El contraste con el gobierno de Bush, así como con la personalidad de Berlusconi, es notable. Bush exalta el conservadurismo compasivo; Obama invoca la audacia de la esperanza. Bush, como Bill Clinton, vitupera a las Naciones Unidas; Obama se apega a ellas. Bush declara guerras preventivas; Obama agota instancias diplomáticas. Bush elude el diálogo; Obama confía en él. Bush levanta muros entre israelíes y palestinos; Obama tiende puentes entre judíos y musulmanes. Bush irrita a Rusia con el escudo antimisiles; Obama decide abortarlo. Bush no condena el golpe de Estado en Venezuela; Obama no reconoce al gobierno de facto de Honduras. Bush culpa a México del narcotráfico; Obama asume la responsabilidad de su país.

¿Es exagerado concederle el premio Nobel de la Paz a un novato que, en menos de un año de gobierno, apenas se ha distinguido, según el comité noruego, por sus «extraordinarios esfuerzos para fortalecer la diplomacia internacional y la cooperación entre los pueblos»? Puede ser precipitado si es un reconocimiento por los servicios prestados; puede ser acertado si es un aliento a su visión del mundo. Con ella coinciden siete de cada diez mortales, reconciliados con los Estados Unidos por su admirable capacidad de reinventarse a sí mismos después de muchos años, no sólo ocho, de prepotencia y arrogancia. En los últimos, Bush contribuye a ahondar aún más esa percepción.

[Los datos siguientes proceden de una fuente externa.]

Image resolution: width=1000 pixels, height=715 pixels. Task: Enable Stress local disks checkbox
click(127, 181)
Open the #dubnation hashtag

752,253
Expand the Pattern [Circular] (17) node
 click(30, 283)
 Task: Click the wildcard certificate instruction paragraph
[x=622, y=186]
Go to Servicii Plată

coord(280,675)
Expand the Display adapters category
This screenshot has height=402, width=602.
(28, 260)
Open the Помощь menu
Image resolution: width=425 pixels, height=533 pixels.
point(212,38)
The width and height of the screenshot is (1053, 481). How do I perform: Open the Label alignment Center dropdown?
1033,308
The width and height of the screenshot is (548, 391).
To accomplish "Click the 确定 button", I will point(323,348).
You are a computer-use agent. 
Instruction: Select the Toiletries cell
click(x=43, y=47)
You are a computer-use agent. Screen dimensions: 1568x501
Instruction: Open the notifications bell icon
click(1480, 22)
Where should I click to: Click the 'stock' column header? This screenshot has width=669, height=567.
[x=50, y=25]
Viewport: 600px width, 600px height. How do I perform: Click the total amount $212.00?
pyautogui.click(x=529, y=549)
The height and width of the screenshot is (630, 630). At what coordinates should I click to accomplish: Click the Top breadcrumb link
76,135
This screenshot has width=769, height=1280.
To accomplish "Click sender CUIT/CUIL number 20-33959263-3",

¿Qué ha hecho hasta ahora Obama? Restaurar la depreciada imagen de los Estados Unidos en el exterior y, a su vez, renovar el contrato de la gente con la política, denigrada por Bush, Berlusconi y una larga lista de líderes que, más allá de sus índices de adhesión popular, viven empeñados en confundir lo público con lo privado en beneficio personal. La audacia de la esperanza no alcanza por sí misma: Obama prohíbe la tortura en los interrogatorios de sospechosos de terrorismo, pero, fiel a la tradición, no juzga a su antecesor; rubrica el plazo fijo para el retiro de las tropas de Irak en 2010, pero refuerza el poderío bélico en Afganistán, y decide el cierre de Guantánamo, pero se encuentra con un laberinto legal de difícil resolución.

¿Merece el galardón? Borges muere sin el Nobel de Literatura. Gandhi tampoco recibe el suyo por su aporte a la paz. Otros son premiados en circunstancias más complejas que la final de las grandes ligas de béisbol y, después, hasta podrían ser juzgados por crímenes de lesa humanidad. “¿Qué ha conseguido Obama? –protesta el presidente del opositor Partido Republicano, Michael Steele–. Es desafortunado que su popularidad haya eclipsado a defensores incansables que han alcanzado logros reales trabajando por la paz y los derechos humanos.” Ni Borges dejará de ser Borges ni Gandhi dejará de ser Gandhi sin el Nobel ni «un mundo sin armas nucleares», propuesto por Obama, se concretará anteayer.

Obama es un norteamericano atípico, más allá del “bronceado” apreciado por Berlusconi, con raíces en Kenya, infancia en Indonesia y evolución en los estratos más bajos y olvidados de su propio país. No recibe una compensación por los resultados, sino un crédito por sus intenciones. “Honestamente, no creo merecerlo”, se excusa en un correo electrónico personalizado con el nombre de pila de cada destinatario.

¿Es un premio para Obama o un castigo para Bush? “Si quieres la paz, no hables con tus amigos; habla con tus enemigos”, aconseja desde otro mundo y otro tiempo el político y militar israelí Moshe Dayan. Está en el plan de Obama, a menos que el planeta se ponga tan bravo que hasta la esperanza sea una audacia.